start DATASET EXCERPTS

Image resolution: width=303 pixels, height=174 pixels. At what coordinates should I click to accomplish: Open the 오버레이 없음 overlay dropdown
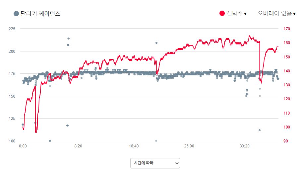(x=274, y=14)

end DATASET EXCERPTS
start DATASET EXCERPTS

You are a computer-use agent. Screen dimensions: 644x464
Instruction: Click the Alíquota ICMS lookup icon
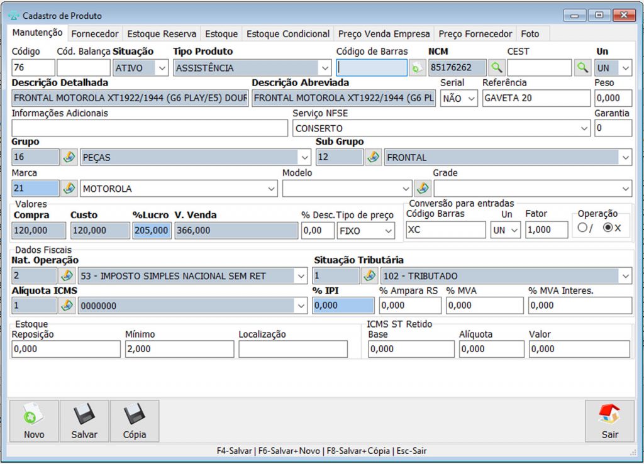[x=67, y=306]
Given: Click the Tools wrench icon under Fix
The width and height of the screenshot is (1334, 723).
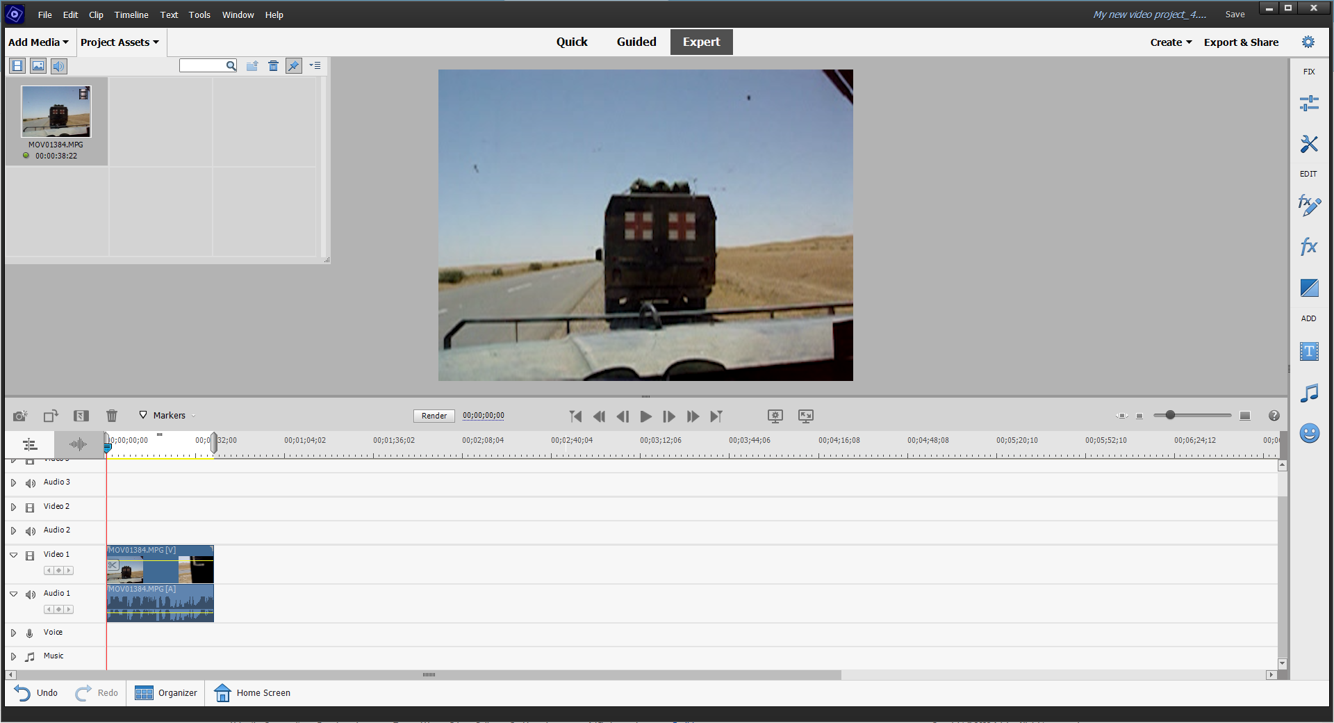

end DATASET EXCERPTS
start DATASET EXCERPTS

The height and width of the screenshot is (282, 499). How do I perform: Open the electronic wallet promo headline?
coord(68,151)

end DATASET EXCERPTS

Reproduce the lines of the items, starting with the line containing "Given: Click the Tools wrench icon under Fix" and going on through the line containing "The width and".

● REPLY
Given: Click the Tools wrench icon under Fix
The width and height of the screenshot is (1334, 723).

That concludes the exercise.